The agreements, disclosed by the Petroleum Ministry on 30 August, encompass offshore blocks in the Mediterranean and Nile Delta.
These contracts include a commitment to drill ten new wells and were secured by the state-owned Egyptian Natural Gas Holding Company (EGAS).
Shell International has entered into the largest agreement, valued at $120m (£88.7m), for exploration in the Mediterranean's Merneith offshore area. The agreement includes plans for three wells.
The second agreement is with Italian energy company Eni, which has pledged $100m (€85.31m) for drilling three wells in the East Port Said offshore block.
Russia’s Zarubezhneft signed the third agreement, valued at $14m (Rbs1.13bn), which is set to focus on the North Khatatba concession in the Nile Delta, with four wells scheduled to be drilled.
In addition, Arcius Energy, a joint venture between BP and XRG, the investment arm of the United Arab Emirates' ADNOC, has committed to invest $109m in the North Damietta offshore area.
These investments come at a critical time as Egypt grapples with declining gas field supplies and a surge in electricity consumption, compounded by regional tensions impacting the energy sector.

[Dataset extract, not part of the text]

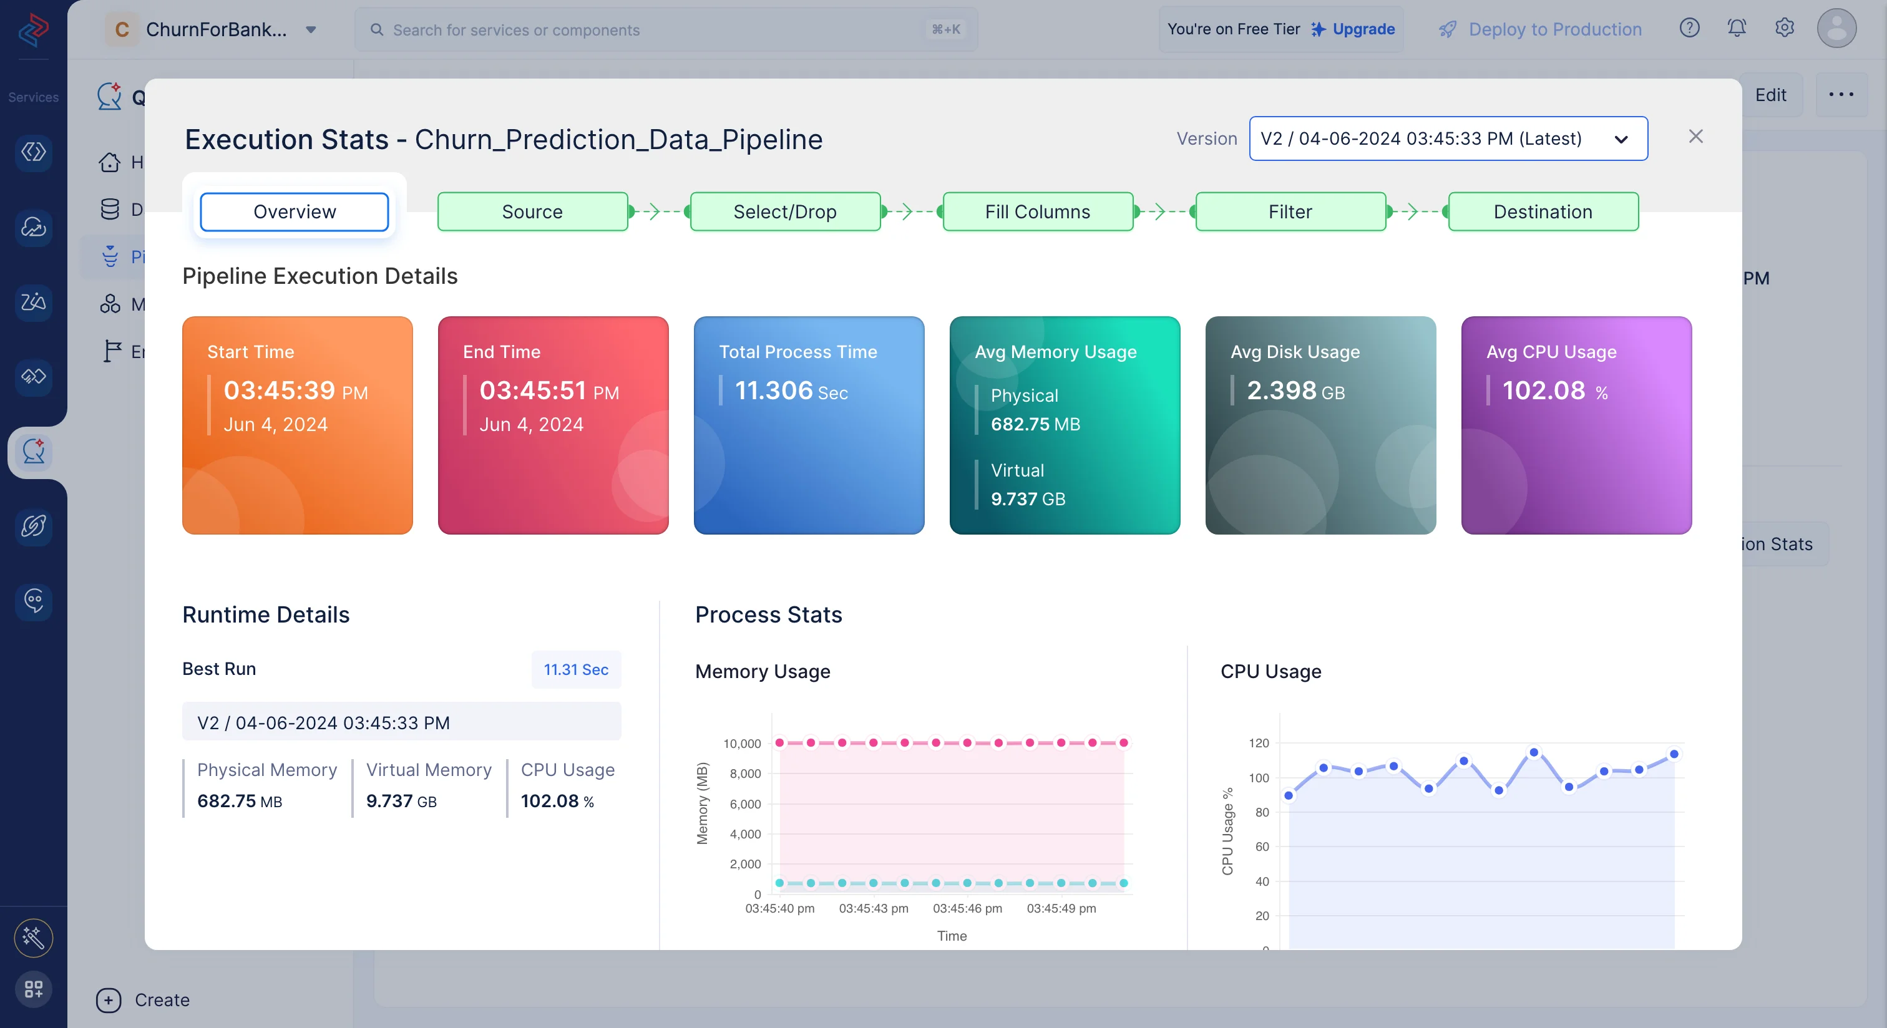Click the code brackets service icon in sidebar
Screen dimensions: 1887x1028
click(x=34, y=152)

The Ministry of Petroleum has announced that the contracts are a component of a larger strategy aimed at enhancing exploration efforts, ensuring a stable domestic supply and strengthening Egypt's position as a key energy hub in the region.
Concurrently, Egypt secured a series of agreements in June to procure between 150 and 160 cargoes of liquefied natural gas (LNG) through 2026, a move aimed at meeting the country's rising power requirements amid economic challenges.
These LNG agreements with global energy companies and trading houses are expected to cost Egypt more than $8bn at present market rates.